Monday, April 16, 2012

No Incentive To Change

A Country Cottage by Frederick Watts (1800-1870)
One theme in Middlemarch is the resistance of provincial folks to change.   For this reason, Lydgate faces a lot of opposition in his pursuit to better the lives of his neighbors.  He battles the gossip that arises about his non-traditional methods in treating his patients, differing from his predecessor Mr Peacock as well as his contemporaries.  Having been educated in Paris Lydgate refuses to prescribe medicine for the sake of making money, particularly in cases where no medicinal solution is needed.  His patients, used to being placated by placebo, grow suspicious of his motives, despite the success of his methods.  Rumors fly that Lydgate wants dead bodies for dissection.  Even when patients recover as a  result of Lydgate's methods, people accuse him, by reviving the dead, of using powers reserved for the Divine.  Either way, Lydgate is demonized, by Middlemarchers and fellow practitioners alike, for his desire to make advancements in medicine. 
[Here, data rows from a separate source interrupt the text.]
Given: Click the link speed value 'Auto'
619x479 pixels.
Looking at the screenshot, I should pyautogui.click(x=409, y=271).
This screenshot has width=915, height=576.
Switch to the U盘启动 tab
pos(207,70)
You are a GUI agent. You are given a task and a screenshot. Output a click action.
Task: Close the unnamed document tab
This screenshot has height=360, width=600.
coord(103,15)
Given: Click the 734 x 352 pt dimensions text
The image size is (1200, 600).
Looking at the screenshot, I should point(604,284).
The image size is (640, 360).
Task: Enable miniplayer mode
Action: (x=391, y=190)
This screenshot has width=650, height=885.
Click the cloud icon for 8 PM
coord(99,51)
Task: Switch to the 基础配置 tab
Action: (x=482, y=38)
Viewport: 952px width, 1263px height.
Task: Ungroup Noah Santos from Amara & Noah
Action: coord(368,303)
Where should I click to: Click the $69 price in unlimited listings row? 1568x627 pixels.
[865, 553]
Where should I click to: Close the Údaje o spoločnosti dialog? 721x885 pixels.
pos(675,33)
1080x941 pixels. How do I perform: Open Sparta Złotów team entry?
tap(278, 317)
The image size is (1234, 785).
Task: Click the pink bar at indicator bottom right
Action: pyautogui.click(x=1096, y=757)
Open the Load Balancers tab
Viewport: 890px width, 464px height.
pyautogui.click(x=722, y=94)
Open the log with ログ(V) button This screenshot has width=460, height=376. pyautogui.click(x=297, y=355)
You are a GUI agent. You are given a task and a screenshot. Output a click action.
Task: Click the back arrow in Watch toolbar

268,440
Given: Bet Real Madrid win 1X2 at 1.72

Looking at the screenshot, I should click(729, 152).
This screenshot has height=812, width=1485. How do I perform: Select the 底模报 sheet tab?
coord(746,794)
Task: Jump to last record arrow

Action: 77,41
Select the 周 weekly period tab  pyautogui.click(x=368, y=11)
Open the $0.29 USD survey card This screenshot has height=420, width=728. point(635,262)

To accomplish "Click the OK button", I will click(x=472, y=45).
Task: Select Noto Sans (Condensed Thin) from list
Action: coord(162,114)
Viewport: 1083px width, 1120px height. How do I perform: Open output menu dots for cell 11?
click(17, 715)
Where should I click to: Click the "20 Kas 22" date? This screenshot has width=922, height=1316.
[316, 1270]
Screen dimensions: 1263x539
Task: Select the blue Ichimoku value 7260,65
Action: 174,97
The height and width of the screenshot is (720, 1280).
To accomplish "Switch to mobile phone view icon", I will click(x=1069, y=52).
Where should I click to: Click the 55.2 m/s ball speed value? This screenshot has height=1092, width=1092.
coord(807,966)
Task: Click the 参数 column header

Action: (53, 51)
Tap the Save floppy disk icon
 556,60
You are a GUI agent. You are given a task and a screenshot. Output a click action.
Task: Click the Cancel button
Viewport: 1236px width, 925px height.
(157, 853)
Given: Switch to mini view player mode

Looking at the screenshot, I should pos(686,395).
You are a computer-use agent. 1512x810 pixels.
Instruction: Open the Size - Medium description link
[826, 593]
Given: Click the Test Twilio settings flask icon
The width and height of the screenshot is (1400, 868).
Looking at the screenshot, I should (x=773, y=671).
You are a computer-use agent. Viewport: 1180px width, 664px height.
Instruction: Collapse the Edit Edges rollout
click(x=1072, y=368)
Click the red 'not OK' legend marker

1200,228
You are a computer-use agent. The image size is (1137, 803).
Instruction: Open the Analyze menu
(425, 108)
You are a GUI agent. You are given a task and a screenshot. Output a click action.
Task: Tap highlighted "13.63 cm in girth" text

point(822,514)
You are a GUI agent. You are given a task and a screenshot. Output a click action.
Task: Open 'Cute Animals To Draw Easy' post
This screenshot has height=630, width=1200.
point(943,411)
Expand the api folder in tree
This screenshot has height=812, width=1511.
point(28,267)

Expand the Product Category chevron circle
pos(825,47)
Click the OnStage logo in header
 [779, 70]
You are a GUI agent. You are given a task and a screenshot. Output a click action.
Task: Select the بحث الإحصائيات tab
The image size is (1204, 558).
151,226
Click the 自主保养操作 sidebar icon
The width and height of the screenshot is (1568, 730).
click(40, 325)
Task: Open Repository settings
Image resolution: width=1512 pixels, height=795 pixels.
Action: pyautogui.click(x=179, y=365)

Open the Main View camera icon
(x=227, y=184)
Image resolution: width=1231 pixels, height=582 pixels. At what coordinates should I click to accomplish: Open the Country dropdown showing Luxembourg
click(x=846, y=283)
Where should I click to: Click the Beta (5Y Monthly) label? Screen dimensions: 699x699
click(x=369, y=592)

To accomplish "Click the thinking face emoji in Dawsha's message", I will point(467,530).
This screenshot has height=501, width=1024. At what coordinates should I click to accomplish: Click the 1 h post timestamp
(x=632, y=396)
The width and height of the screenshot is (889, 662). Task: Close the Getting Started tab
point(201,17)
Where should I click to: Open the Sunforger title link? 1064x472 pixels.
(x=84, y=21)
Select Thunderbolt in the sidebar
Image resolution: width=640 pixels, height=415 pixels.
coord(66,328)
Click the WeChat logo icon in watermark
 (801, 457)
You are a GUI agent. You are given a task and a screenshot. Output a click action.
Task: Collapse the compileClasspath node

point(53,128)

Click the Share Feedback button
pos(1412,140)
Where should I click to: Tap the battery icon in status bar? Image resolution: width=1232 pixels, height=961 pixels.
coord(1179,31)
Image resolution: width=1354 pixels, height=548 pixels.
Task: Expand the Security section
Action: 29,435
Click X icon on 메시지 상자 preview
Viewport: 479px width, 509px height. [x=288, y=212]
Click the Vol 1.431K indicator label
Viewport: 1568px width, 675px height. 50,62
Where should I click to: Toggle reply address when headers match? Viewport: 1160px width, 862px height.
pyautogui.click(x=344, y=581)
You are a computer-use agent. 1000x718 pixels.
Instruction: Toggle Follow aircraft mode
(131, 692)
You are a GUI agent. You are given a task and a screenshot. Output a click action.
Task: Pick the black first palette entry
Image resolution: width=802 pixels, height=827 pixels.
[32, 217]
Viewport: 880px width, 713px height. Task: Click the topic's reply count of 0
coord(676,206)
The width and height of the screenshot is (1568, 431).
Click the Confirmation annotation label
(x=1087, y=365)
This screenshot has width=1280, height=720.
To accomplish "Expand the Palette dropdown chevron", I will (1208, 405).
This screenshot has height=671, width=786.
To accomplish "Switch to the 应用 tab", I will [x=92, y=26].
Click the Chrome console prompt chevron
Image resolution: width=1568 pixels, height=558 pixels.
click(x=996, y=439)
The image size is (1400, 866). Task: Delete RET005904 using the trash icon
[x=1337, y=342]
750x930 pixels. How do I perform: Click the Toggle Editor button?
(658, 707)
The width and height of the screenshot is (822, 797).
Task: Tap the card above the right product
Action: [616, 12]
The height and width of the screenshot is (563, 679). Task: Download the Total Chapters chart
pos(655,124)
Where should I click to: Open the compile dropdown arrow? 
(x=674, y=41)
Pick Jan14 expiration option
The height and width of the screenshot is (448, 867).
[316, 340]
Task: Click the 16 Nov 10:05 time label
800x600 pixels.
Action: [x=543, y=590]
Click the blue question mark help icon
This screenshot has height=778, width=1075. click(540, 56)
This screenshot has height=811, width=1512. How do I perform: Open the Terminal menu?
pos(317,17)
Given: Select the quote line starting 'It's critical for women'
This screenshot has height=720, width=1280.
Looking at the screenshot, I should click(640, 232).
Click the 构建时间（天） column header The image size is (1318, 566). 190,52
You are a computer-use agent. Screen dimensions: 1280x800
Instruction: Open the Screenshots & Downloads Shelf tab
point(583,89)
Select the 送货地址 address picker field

By being an outsider in a small country town, Lydgate is subject to being misunderstood, even as he misunderstands the environment in which he lives.  He has big dreams, having been educated in Paris and desiring to retire to a provincial setting to implement his new approaches.  He fails to realize the significance of the ballot he casts and how his decision causes him to aligned with the unpopular Bulstrode.  He is also blind to the skepticism the community has toward all things foreign and unfamiliar.  Lydgate's hometown is never disclosed and his familial origins are unclear.  As skeptics, Middlemarchers dissociate themselves from change, objecting to the introduction of the railroads to the detriment of their land.  Despite the setting in an "age of transition," Middlemarchers are hesitant to embrace transition.  Lydgate wrongly believes that success will make his methods more appealing.

Lydgate's chief flaw is pride, trusting in his superior education in dealing with his neighbors.  He acknowledges that "people never consider that a thing is good to be done unless it is done by their own set" (Ch. 44).  Change is only acceptable when it comes from within.  Nevertheless, Lydgate tries to bring change from the outside, never ameliorating his methods with input from other Middlemarch doctors.  He goes too far in overturning, though rightly, Dr. Minchin's diagnosis of a patient, saying "It's not tumour: it's cramp" (Ch. 45).  Dr. Minchin believes that it is "indecent in a general practitioner to contradict a physician's diagnosis" (Ch. 45), showing not only that Lydgate's action was ill-advised but also the lack of respect other have for him by referring to him as merely a "general practitioner."  The failure of Lydgate to assimilate into Middlemarch society causes him to be viewed as an outsider and makes his methods less likely to be accepted.